College rankings measure prestige, success after graduation, and whatever else the group publishing them has decided matters in higher education. But a new study finds they're not great at measuring something that should matter a lot: how engaged students are in the classroom.

Researchers from Indiana University compared college rankings for 64 colleges from Forbes, US News, and Washington Monthly with results on the National Survey of Student Engagement. The survey measures students' study skills, how often they interact with faculty members, and how often they're asked to use critical thinking skills, as well as other factors thought to contribute to how much they learn.

They found no almost relationship between the rankings and the engagement scores. In some cases, going to a higher-ranked college seemed to put students at a disadvantage. In most cases, students at highly ranked colleges said they interacted with faculty less than their peers at lower-ranked colleges. The exception was freshmen at colleges ranked highly by US News, who spent more time interacting with faculty than students elsewhere. But the difference disappeared by senior year.

Who you are, not where you go, matters more for engagement

princeton

Princeton University, US News's top college in 2014. (Shutterstock)

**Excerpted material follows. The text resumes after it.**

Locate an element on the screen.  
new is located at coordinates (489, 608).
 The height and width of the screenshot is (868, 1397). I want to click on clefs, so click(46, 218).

The three ranking systems try to measure different aspects of the college experience. US News, which measures prestige, says the best college in America is Princeton University. Forbes, which measures student satisfaction and earnings after college, says the best is Williams College. Washington Monthly measures how colleges contribute to the public good, and the University of California San Diego comes out on top.

It's particularly striking that student engagement doesn't seem to correlate with prestige, student satisfaction, or future earnings. You might expect top colleges to do better at getting their students to study and discuss. You'd certainly expect it to play some role in student satisfaction.

But the researchers, Indiana's John Zilvinskis and Louis Rocconi, demonstrate that in many cases it's the students, not the place, that matters most. (The paper was presented at the recent annual meeting of the American Educational Research Association.) Zilvinskis and Rocconi found that colleges were responsible for, at most, 4 percent of students' engagement scores, after controlling for students' characteristics. Who you are and what you study seems to matter more than where you go to college.

Why college rankings don't measure learning

College rankings are mostly just entertainment. They decide what they value and then measure it — regardless of whether that's actually good for students. But amid concern that college students are studying less and learning less than they used to, rankings that measure what they're actually getting out of their education could be useful. This is a much harder task than it sounds.

Comparing student learning generally still requires standardized tests. And while there are some tests that try to broadly measure what students have gained from college, such as the Collegiate Learning Assessment, those tests aren't required, the stakes are low, and the results for individual colleges, majors, and programs aren't always disclosed.

Given the dismay over the effect of standardized tests in K-12 education, colleges are understandably concerned about any proposal to use high-stakes, publicly disclosed tests to measure what their students are learning. So instead, people trying to judge quality rely on other things — whether that's faculty qualifications, salaries after graduation, or surveys of student engagement.

But we don't always know if those measures are a good proxy for gaining knowledge and skills. And that's why it's so hard to rank colleges based on the outcome many Americans would say is most important: an education.